EXERCISE PROMPT →
Count the rows below that contain the word "Allowed", and reply with that number alone.

DATA SUPPLIED →

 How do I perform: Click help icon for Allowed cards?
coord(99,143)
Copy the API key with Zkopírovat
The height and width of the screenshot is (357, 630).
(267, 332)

WRITTEN ANSWER →
1